Transfer learning with the Inception model

 
At a high level, transfer learning allows us to take a model that was trained on one task and use its learned knowledge on another task. We use the Inception-­v3 model, a deep convolutional neural network, that was trained on the ImageNet Large Visual Recognition Challenge dataset. The task of that challenge was to classify images into a varied set of 1000 classes, like badger, freight car or cheeseburger.

The Inception model was openly released as a trained TensorFlow graph. TensorFlow is a deep learning library that Google open­-sourced last year, and MLDB has a built-­in integration for it. As you’ll see, MLDB makes it extremely simple to run TensorFlow models directly in SQL.

When solving any machine learning problem, one critical step is picking and designing feature extractors. They are used to take the thing we want to classify, be it an image, a song or a news article, and transform it into a numerical representation, called a feature vector, that can be given to a classifier. Traditionally, the selection of feature extractors was done by hand. One of the really exciting things about deep neural networks is that they can learn feature extractors themselves.

Below is the architecture of the Inception model, where images go in from the left and predictions come out to the right. The very last layer will be of size 1000 and give a probability for each of the classes. However, the layers that come before are transformations over the raw image learned by the network because they were the most useful to solve the image classification task. Some layers are for example edge detectors.

MLDB CNN

So the idea will be to run images through the network, but instead of getting the output of the last layer, that is specialised to the ImageNet task, getting the second to last, which will give us a conceptual numerical representation of the images. We can then use that representation as features that we can give to a new classifier that we will train on our own task. So you can think of the Inception model as a way to get from an image to a feature vector over which a new classifier can efficiently operate. We are leveraging hundreds of hours of GPU compute-­time that went into training the Inception model, but applying it to a completely new task.

Inception on MLDB

 
Let’s get started! The code below uses our pymldb library. You can read more about it on the MLDB Documentation.

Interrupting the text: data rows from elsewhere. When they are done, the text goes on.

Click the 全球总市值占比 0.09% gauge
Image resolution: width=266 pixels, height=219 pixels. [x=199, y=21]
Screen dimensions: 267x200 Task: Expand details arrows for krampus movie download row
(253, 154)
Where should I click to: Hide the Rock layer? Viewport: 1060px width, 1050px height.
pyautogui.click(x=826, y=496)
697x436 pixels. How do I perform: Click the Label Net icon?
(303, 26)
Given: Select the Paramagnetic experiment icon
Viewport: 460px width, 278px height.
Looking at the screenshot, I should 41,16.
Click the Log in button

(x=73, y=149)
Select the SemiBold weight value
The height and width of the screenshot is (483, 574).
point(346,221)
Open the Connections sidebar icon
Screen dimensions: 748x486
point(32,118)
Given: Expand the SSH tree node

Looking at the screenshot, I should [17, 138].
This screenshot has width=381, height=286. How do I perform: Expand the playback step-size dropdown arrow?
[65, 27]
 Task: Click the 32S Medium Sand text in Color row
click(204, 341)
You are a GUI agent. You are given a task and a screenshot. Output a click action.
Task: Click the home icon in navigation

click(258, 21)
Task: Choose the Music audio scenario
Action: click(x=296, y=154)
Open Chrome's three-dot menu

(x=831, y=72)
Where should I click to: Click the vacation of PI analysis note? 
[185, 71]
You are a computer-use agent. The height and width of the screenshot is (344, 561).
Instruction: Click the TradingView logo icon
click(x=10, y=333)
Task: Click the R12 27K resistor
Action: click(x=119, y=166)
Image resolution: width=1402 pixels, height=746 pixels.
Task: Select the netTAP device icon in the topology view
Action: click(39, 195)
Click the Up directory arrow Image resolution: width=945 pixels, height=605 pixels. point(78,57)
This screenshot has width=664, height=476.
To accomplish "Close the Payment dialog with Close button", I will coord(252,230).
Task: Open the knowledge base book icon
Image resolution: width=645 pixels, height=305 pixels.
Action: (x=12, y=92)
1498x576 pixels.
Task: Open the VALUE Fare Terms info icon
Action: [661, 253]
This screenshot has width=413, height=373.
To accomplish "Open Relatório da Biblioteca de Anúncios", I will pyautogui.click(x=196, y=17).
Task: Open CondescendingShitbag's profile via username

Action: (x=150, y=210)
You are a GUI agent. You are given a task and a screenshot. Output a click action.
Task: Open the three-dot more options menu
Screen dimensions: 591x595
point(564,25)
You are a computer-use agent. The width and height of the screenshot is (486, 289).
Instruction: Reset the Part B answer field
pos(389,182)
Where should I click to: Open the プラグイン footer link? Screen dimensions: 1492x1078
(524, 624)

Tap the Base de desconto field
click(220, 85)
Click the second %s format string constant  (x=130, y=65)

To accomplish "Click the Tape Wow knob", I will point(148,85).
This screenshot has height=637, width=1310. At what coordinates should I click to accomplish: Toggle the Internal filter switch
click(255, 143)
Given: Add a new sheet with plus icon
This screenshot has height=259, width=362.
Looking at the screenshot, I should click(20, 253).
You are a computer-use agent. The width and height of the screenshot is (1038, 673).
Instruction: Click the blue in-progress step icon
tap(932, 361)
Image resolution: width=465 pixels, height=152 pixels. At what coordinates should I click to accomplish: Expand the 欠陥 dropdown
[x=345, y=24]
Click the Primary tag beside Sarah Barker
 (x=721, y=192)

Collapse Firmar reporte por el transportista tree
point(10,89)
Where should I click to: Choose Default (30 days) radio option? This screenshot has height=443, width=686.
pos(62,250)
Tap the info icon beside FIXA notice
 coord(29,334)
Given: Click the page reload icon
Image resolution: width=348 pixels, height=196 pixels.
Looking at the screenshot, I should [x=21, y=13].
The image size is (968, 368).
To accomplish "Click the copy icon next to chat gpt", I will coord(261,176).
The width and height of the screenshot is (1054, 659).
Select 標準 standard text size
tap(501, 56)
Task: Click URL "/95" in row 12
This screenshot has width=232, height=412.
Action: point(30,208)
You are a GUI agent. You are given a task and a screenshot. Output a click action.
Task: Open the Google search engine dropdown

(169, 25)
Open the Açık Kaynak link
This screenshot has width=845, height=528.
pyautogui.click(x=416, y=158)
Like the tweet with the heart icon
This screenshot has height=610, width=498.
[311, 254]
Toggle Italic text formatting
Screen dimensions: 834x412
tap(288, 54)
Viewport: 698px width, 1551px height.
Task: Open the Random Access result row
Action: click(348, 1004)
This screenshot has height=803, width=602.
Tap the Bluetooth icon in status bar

What did we do here? We made a simple PUT call using pymldb to create the ​inception function, of type tensorflow.graph. It is parameterized using a JSON blob. The function loads a trained instance of the Inception model (note that MLDB can transparently load remote resources, as well as files inside of compressed archives; more on this here). We specify that the input to the model will be the remote resource located at url, and the output will be the ​pool_3 layer of the model, which is the second to last layer. Using the pool_3 layer will give us high level features, while the last layer called softmax is the one that is specialized to the ImageNet task.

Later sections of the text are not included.